Henk’s presentation concentrated on the main innovation of EHRI Project: the usage of Graph technology and  the challenge of integrating and enriching information about heterogeneous, dispersed and fragmented archival sources that document the Holocaust. While graph databases have a long pedigree in social media applications, EHRI was one of the first cultural heritage institutions to adopt this method. Our work shows that the graph paradigm excellently fits the complex archival data domain, and allows us to flexibly model information. In particular, the EHRI collection graph integrates both concrete and “virtual” representations of archival hierarchies and is therefore able to capture physical characteristics of dispersed archival collections. Utilizing graph technology has allowed EHRI to integrate information about more than 230,000 archival units, which are physically held at more than 645 cultural heritage institutions located in 51 countries, into its Online Portal. This unprecedented aggregation of Holocaust-related archival data allows access to sources at a pan-European level for the first time. We are using a Neo4J graph DB as a store that can be accessed by researchers via the EHRI Portal and two APIs.

The fair provided an excellent opportunity to learn about other projects and to identify possible synergies. We identified two important synergies: Emotive and Cambodian Archeological Lidar Imitative. The first develops tools to help experience storytelling of historical sites, which could be further explored by EHRI in regards to its educational approach. The second has developed a tool that scans the surfaces in search of archeological sites, this could be explored by EHRI as a tool to locate graves in areas like Transnistria, or Central and Eastern Europe.

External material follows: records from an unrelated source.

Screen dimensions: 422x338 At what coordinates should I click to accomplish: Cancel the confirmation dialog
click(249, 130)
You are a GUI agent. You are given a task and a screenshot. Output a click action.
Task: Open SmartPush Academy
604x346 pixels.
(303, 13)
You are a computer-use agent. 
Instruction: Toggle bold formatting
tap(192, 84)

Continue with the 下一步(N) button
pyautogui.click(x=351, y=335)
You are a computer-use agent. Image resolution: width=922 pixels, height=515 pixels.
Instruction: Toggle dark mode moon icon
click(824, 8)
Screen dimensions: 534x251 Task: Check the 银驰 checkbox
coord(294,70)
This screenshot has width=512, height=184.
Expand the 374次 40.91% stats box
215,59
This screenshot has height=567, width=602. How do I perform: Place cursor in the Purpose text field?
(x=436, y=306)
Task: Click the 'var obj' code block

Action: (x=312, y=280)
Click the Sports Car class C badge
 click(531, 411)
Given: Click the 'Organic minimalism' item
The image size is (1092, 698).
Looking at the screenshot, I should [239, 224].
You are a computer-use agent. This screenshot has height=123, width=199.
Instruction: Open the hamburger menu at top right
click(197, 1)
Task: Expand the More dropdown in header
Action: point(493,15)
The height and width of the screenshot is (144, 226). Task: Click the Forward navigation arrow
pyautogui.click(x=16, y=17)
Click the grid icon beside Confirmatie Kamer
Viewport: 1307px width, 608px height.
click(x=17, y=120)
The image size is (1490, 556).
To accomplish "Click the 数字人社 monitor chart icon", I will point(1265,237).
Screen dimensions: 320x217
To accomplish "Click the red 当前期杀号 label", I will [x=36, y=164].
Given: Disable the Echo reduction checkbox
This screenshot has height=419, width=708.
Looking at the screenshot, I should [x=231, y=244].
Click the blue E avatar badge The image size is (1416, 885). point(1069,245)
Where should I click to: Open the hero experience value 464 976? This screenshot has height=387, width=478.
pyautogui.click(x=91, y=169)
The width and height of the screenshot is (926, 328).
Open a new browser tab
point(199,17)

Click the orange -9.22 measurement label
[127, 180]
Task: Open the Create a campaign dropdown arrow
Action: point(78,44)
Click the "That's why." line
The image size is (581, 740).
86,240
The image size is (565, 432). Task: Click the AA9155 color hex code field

As well as receiving visits from the other participants at the fair, we also met representatives from the European Commission. Visitors were particularly interested in the EHRI Project research outputs following the use of the data in the Portal, its sustainability and long term maintenance, fellowships, outputs of the EHRI portal use and possible future synergies.

We told visitors about EHRI being included in 2018 ESFRI Roadmap, some of the current project milestones (e.g. the number of descriptions within the Portal), and EHRI’s presence in Central and Eastern Europe. We also mentioned the fellowships, publications and blog entries.